What went wrong withy Sony (and Japan)?

April 15th, 2012

WHAT went wrong is a tale of lost opportunities and disastrous infighting. It is also the story of a proud company that was unwilling or unable to adapt to realities of the global marketplace.

Sony’s gravest mistake was that it failed to ride some of the biggest waves of technological innovation in recent decades: digitalization, a shift toward software and the importance of the Internet.

One by one, every sphere where the company competed — from hardware to software to communications to content — was turned topsy-turvy by disruptive new technology and unforeseen rivals. And these changes only highlighted the conflicts and divisions within Sony.

With its catalog of music and foundation in electronics, Sony had the tools to create a version of the iPod long before Apple introduced it in 2001. The Sony co-founder, Akio Morita, envisioned as early as the 1980s marrying digital technology with media content for a completely new user experience.

It didn’t happen. Initially, Sony engineers resisted the power of the company’s media divisions. Then Sony wrestled with how to build devices that let consumers download and copy music without undermining music sales or agreements with its artists. The company went its own way: its early digital music players, for instance, used proprietary files and were incompatible with the fast-growing MP3 format.

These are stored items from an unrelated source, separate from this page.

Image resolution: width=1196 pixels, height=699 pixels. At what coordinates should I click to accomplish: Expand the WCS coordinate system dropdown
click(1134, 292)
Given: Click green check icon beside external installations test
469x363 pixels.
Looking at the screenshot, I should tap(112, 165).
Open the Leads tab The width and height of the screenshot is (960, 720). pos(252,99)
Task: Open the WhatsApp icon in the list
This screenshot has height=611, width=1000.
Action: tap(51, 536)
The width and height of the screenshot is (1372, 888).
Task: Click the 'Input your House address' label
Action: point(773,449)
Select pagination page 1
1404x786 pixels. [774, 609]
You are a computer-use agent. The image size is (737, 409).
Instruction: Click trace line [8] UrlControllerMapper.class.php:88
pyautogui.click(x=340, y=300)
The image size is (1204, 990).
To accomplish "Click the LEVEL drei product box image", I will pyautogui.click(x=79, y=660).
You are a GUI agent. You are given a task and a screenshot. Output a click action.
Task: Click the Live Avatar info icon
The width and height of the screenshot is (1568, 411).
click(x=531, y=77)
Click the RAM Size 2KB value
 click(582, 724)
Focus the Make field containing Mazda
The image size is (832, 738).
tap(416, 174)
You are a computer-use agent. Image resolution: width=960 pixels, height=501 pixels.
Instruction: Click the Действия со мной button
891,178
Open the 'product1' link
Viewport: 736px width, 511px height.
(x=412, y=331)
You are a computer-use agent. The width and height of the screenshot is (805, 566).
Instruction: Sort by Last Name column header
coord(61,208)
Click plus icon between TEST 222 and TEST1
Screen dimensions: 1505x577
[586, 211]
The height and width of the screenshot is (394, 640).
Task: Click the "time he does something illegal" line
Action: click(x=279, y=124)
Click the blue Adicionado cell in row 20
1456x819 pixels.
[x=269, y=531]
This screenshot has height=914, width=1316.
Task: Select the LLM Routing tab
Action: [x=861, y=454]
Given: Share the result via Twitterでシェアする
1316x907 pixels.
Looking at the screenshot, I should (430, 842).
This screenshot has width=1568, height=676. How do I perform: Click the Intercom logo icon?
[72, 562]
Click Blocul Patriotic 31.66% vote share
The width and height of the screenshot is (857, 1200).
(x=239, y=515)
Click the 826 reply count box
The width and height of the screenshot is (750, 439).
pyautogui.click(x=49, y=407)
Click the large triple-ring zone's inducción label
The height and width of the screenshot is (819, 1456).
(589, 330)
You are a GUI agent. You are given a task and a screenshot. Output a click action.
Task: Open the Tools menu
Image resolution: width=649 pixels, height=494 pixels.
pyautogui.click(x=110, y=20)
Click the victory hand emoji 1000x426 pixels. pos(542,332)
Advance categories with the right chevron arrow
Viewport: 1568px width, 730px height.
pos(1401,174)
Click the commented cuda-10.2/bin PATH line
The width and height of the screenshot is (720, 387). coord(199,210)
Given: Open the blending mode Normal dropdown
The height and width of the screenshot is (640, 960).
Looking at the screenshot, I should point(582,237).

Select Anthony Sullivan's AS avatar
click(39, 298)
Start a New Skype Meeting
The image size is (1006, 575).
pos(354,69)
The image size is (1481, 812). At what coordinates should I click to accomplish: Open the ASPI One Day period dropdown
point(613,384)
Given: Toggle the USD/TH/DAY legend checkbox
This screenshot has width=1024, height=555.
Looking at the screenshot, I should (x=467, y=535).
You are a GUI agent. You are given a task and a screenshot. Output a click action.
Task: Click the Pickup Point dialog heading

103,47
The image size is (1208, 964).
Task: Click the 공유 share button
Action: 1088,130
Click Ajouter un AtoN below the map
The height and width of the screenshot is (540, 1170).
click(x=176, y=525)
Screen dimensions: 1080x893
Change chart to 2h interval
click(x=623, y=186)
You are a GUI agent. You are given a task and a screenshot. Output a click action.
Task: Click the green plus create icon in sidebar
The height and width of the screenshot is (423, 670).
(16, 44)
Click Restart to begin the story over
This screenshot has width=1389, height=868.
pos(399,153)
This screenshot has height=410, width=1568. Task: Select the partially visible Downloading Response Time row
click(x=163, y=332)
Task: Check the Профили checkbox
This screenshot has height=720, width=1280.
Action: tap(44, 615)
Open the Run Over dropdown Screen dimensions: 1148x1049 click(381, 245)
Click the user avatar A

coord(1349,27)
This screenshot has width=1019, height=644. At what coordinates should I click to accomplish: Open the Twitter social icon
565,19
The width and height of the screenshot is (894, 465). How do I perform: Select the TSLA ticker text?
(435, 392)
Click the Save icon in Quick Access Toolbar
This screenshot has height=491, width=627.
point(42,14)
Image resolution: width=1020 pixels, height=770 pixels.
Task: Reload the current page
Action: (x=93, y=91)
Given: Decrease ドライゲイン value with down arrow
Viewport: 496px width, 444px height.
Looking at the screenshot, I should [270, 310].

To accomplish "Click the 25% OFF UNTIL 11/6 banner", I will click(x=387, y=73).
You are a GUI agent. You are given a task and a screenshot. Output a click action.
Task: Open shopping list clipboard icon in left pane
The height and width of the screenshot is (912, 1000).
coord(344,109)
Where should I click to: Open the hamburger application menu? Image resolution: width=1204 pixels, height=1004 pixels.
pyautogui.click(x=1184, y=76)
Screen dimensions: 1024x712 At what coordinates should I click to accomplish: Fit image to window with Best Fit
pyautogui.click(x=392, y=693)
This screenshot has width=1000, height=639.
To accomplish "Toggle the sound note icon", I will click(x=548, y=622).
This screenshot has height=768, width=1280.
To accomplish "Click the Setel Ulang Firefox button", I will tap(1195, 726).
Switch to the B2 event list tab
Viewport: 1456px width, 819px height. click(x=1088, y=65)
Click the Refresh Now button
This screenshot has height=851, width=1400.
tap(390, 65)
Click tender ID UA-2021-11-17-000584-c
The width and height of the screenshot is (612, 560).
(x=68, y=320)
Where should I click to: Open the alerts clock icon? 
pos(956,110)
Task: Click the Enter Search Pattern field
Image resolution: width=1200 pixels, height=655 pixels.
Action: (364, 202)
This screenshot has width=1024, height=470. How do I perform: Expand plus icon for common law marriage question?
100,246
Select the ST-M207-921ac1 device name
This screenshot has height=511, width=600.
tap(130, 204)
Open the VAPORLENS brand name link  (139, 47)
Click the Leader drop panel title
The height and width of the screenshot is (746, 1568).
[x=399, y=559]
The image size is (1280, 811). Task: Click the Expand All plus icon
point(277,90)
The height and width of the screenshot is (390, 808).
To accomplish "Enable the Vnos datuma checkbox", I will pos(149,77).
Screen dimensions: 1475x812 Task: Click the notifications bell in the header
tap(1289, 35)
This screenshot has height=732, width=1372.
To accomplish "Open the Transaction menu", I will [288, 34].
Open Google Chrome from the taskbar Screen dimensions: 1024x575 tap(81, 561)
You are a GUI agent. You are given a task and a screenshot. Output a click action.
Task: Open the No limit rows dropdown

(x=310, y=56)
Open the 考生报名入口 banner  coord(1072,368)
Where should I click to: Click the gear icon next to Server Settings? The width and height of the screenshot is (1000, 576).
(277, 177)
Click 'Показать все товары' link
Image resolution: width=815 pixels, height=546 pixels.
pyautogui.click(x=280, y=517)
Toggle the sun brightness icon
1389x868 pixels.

By the time the different divisions had been corralled into cooperating, Sony had lost its foothold in two crucial product categories: televisions and portable music devices. It was late to flat-panel displays, as well as to digital music players like the iPod.

After disappointing sales, Sony pulled the plug on its answer to Apple’s iTunes, the Sony Connect online store, after just three years. It has not been able to offer up a comprehensive alternative since.

The fall of a giant.

Also interesting is how Sony’s fall is a microcosm of the collapse of the once prolific Japanese tech sector. When I was a young kid, I remember thinking that all the best tech products were Japan. Once invisible, now vulnerable:

Sony’s woes mirror a wider decline in Japanese electronics. Though executives here are quick to blame a strong yen, which hurts exports, a deeper issue is that once-innovative companies seem to have run out of ideas. And when a nation can no longer compete on abundant labor or cheap capital, ideas and innovation are paramount.

Japanese consumer electronics manufacturers “have lost their technology leadership in many areas,” Steve Durose, head of Asia Pacific telecommunications, media and technology ratings at Fitch Ratings, said in a recent industry commentary.

“Ten years ago, these companies were major technology innovators, the creators or leading developers of many electronic products and trendsetting devices such as televisions, digital cameras, portable music players and games consoles,” Mr. Durose said. “Today, however, the number of products remaining where they can boast undisputed global leadership has narrowed significantly, having being usurped or equaled by the likes of Apple and Samsung Electronics.” . . .

Sony’s woes hurt not just Sony, but also Japan. In the United States, new technologies are often developed by young companies not held back by their past. These upstarts eventually replace slow-to-adapt giants. But in Japan, no major electronics manufacturer has joined the industry’s top ranks for over a half-century. And, though struggling, companies like Sony continue to lure some of the country’s top talent.

Still, the creative destruction of global capitalism is a touchy subject in Japan, where public opinion still sides with established names. When Tomoko Namba, founder of the successful mobile games company DeNA, remarked in 2010 that companies like Nintendo and Sony “had reached retirement age” and that she hoped DeNA would be the first new Japanese tech company in decades to go global, she set off a firestorm in the Japanese blogosphere.